**Instruction:** Reproduce the lines below word for word, from the first one through the line containing "Looking at the image, I should click on (324, 398).", including that line.

**Given records:**
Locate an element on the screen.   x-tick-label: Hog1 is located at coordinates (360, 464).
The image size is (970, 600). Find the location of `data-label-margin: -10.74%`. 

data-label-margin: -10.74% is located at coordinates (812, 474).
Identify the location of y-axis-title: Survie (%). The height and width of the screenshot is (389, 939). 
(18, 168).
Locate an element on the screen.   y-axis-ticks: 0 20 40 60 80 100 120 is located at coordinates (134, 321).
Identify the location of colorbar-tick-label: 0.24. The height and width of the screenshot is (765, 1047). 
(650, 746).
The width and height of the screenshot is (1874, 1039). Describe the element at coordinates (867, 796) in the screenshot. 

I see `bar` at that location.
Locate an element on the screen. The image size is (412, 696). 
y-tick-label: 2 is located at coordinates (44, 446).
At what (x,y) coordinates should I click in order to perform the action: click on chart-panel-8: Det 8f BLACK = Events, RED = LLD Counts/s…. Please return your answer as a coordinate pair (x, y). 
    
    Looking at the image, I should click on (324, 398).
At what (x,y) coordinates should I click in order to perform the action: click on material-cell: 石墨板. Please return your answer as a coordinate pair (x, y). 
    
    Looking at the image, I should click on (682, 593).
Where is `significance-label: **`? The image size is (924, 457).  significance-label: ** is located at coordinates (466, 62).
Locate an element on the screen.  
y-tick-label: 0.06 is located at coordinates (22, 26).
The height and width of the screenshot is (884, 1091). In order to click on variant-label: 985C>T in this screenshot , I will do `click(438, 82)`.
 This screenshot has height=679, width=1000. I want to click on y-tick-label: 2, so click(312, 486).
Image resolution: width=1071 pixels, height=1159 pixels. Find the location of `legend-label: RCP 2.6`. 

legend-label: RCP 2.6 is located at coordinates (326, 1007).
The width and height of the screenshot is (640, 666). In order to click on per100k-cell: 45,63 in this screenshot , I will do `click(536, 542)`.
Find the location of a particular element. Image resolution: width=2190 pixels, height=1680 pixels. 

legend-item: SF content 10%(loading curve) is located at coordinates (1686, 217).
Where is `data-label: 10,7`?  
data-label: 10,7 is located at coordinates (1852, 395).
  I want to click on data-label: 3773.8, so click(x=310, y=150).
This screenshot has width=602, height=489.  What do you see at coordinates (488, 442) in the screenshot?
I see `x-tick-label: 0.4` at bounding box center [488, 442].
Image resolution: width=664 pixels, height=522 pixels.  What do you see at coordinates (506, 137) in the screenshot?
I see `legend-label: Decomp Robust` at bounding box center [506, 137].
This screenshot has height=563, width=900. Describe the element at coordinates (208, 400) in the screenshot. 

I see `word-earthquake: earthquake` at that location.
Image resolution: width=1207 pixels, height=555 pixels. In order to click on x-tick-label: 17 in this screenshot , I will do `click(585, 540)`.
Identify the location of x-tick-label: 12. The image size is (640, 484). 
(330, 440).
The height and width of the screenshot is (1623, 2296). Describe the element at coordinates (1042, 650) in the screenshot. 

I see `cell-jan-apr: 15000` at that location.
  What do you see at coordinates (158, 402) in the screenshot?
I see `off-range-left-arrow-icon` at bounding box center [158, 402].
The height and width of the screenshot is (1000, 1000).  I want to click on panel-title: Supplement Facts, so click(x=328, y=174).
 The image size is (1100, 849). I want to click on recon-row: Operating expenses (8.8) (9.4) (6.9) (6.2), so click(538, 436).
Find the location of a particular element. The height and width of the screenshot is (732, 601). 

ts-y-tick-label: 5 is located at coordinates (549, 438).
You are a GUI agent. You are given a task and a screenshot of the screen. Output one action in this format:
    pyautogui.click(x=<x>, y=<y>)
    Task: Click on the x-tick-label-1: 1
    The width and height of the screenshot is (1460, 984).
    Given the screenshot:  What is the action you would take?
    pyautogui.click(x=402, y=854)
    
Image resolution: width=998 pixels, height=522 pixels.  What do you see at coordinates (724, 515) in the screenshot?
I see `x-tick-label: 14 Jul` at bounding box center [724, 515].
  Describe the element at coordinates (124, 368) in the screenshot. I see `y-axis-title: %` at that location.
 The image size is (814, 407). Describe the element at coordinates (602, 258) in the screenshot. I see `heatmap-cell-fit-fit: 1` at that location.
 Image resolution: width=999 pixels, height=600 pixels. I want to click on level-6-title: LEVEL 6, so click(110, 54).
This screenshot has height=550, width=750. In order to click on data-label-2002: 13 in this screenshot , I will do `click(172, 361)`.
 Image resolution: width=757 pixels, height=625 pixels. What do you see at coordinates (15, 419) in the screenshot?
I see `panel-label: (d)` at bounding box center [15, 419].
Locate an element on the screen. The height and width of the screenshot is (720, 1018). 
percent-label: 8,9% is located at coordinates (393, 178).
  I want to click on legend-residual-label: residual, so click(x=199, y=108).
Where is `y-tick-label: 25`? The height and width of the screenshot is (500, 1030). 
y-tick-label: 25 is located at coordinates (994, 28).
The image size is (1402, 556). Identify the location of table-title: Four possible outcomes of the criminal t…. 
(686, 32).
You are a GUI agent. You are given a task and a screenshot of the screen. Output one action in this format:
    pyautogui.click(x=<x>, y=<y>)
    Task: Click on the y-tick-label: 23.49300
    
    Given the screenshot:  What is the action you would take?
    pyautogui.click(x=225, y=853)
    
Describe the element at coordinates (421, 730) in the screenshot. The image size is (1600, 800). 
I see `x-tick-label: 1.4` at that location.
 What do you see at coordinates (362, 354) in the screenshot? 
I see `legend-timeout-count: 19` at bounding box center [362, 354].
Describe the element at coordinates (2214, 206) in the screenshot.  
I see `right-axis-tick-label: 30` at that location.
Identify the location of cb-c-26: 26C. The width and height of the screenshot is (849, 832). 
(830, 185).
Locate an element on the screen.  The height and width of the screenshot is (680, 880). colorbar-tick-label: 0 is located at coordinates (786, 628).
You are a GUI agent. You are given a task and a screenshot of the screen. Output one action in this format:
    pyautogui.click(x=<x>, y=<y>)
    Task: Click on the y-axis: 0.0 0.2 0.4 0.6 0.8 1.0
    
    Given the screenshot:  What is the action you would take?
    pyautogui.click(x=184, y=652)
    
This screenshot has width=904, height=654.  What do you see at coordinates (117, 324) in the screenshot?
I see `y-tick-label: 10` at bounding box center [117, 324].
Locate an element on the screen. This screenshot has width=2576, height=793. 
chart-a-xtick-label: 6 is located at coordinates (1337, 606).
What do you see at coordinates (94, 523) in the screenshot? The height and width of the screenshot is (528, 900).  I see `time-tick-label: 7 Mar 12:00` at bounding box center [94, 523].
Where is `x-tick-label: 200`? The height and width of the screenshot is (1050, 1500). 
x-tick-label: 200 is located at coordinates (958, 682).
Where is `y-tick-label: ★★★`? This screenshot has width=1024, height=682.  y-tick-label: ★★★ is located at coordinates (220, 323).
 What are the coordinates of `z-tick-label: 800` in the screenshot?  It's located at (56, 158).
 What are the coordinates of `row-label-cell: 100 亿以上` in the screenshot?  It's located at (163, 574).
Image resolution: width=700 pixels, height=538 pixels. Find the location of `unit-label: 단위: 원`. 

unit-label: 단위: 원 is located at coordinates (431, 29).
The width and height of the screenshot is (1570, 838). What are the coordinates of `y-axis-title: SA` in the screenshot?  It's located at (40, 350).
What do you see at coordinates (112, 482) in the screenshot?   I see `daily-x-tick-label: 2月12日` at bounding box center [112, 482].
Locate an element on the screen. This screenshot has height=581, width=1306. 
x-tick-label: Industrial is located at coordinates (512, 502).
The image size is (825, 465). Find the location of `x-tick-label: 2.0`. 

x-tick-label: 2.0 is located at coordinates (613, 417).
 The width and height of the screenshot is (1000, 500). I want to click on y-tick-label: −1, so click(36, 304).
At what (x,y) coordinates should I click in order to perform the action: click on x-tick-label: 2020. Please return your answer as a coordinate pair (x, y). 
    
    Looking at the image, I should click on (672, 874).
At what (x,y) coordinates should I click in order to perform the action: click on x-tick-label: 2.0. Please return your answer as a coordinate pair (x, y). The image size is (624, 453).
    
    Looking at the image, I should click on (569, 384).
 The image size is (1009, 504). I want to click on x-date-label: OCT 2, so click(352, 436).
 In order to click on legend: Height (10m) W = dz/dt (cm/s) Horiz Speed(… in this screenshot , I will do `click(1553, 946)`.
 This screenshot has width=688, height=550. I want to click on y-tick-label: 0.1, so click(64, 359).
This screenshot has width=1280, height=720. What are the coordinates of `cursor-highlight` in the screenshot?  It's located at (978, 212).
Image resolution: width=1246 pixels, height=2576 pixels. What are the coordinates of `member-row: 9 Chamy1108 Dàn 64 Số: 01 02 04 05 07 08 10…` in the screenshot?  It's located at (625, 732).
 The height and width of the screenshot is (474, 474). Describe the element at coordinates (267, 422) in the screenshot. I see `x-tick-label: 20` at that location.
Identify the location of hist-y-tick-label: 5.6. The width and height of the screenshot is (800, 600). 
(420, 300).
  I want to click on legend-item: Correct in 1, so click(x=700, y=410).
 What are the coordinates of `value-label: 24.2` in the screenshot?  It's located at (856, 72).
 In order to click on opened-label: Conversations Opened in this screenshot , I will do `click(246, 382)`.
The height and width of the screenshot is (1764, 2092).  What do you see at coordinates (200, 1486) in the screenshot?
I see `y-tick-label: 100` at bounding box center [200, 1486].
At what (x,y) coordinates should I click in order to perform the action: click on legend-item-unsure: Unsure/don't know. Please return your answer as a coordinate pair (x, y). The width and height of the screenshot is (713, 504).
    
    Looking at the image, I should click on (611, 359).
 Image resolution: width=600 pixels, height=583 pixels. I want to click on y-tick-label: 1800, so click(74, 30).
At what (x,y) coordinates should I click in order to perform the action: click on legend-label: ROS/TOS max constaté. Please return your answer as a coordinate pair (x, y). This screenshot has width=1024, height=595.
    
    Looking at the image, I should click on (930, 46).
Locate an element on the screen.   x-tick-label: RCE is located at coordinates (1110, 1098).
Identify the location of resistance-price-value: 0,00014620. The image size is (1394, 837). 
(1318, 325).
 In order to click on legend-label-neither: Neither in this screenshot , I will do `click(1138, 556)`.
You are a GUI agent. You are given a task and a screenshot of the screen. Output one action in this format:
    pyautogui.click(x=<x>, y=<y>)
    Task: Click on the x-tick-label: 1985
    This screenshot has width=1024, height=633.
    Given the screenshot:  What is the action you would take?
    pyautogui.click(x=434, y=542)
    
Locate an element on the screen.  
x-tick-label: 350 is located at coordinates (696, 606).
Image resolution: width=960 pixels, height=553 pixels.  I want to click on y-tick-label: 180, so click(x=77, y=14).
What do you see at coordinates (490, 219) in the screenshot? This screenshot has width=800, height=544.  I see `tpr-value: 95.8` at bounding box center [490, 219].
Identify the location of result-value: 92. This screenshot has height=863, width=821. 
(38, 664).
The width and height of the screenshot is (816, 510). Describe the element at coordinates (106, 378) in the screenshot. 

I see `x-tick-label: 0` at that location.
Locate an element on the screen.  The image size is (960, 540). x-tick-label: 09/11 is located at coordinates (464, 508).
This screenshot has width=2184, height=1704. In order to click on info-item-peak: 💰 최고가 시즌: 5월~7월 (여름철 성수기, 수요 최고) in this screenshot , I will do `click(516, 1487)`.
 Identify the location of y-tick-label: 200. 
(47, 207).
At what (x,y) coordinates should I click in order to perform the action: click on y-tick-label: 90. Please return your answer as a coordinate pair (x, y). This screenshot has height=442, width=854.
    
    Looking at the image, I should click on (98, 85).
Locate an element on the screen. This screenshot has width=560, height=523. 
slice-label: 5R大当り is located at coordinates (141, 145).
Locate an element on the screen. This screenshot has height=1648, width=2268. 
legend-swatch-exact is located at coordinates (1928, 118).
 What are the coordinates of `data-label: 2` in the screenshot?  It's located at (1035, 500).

**Output of the task:**
Locate an element on the screen.   x-tick-label: Hog1 is located at coordinates (360, 464).
The image size is (970, 600). Find the location of `data-label-margin: -10.74%`. 

data-label-margin: -10.74% is located at coordinates (812, 474).
Identify the location of y-axis-title: Survie (%). The height and width of the screenshot is (389, 939). 
(18, 168).
Locate an element on the screen.   y-axis-ticks: 0 20 40 60 80 100 120 is located at coordinates (134, 321).
Identify the location of colorbar-tick-label: 0.24. The height and width of the screenshot is (765, 1047). 
(650, 746).
The width and height of the screenshot is (1874, 1039). Describe the element at coordinates (867, 796) in the screenshot. 

I see `bar` at that location.
Locate an element on the screen. The image size is (412, 696). 
y-tick-label: 2 is located at coordinates (44, 446).
At what (x,y) coordinates should I click in order to perform the action: click on chart-panel-8: Det 8f BLACK = Events, RED = LLD Counts/s…. Please return your answer as a coordinate pair (x, y). 
    
    Looking at the image, I should click on (324, 398).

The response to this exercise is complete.